Today I implemented something new into my writing process. Today I gave myself permission to write whatever I want to write. This may sound funny, it does to me, but nevertheless I needed to give myself permission or I’d stay stuck where I’ve been for so long. And it started because of a somber short story idea that came to me. It’s been rolling around in my brain for about a week or so, but because it didn’t fit in with my rigid, self-imposed guidelines, I didn’t give myself permission to write it or to see where the story would take me.
You see, somewhere along the way I got it into my head that if it wasn’t perfect, if it wasn’t upbeat, if it didn’t have x number of scriptures, if I didn’t say God or Jesus at least once in every line, then it wasn’t ministry. It’s not from anything that anyone told me. I didn’t hear it or read it anywhere. It was just a restriction I put on myself and on my writing. I came up with a concept of what I thought a Christian writer was supposed to be and I got stuck there. As a result, writing wasn’t as fun to me. It was becoming more like a chore or an obligation. I’m not sure when or how, but I forgot that life in Christ is about freedom and writing is about creatively expressing that freedom.
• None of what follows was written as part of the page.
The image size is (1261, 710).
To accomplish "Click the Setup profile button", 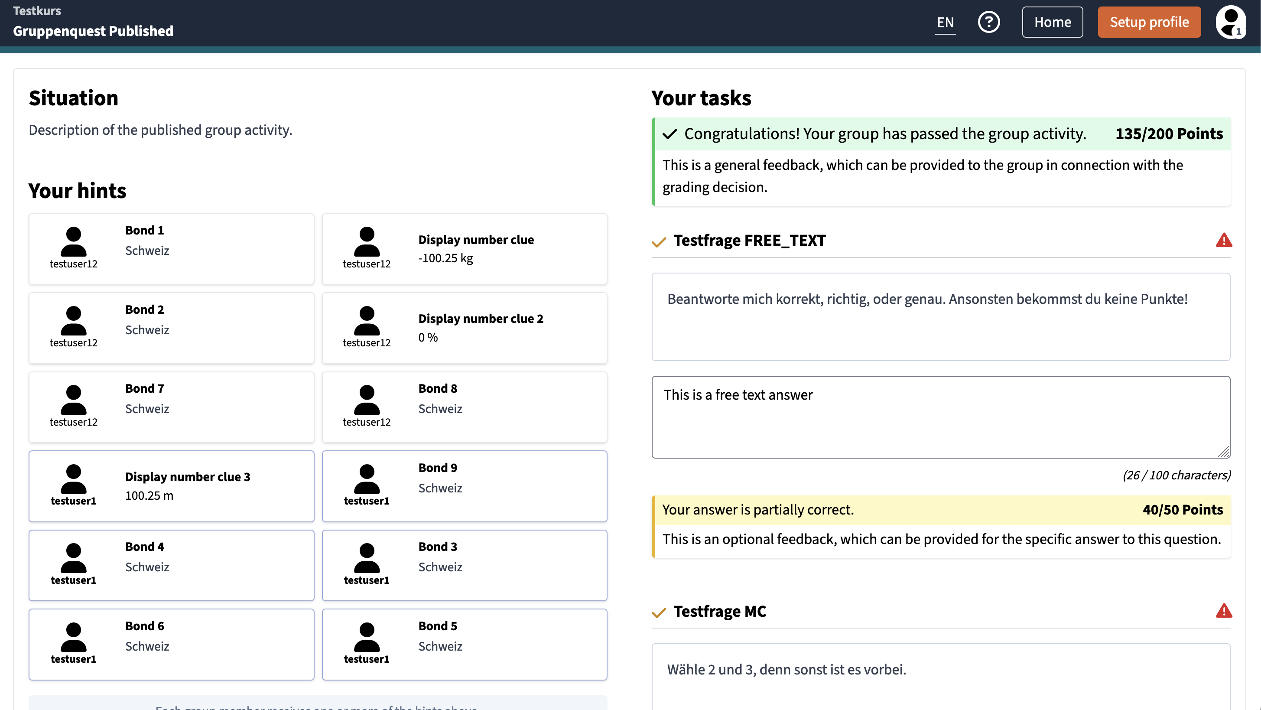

Today, however, I came to understand that writing is no different than any other aspect of life. When we share Christ with others, it’s not about spouting scriptures or saying God or Jesus in every other sentence. It’s about getting involved in the lives of the people around us and modeling Christ in the details of life – which are not always perfect or upbeat; about getting our hands dirty with the messiness of life. Every one of us does it differently but each way is effective.
With this new understanding, I feel so free. Free from the self-imposed limits I put on my writing. It’s not so much about writing what I think people want to hear anymore, although I do want people to read it. It’s about what it’s always been about really – being a blessing to those who read it through whatever story I’m given to tell and giving God glory through using the gift He’s given me. What a relief! I imagine this is something like what Paul felt when the scales came off his eyes! I am so excited to see where 2009 will take me through my writing!!!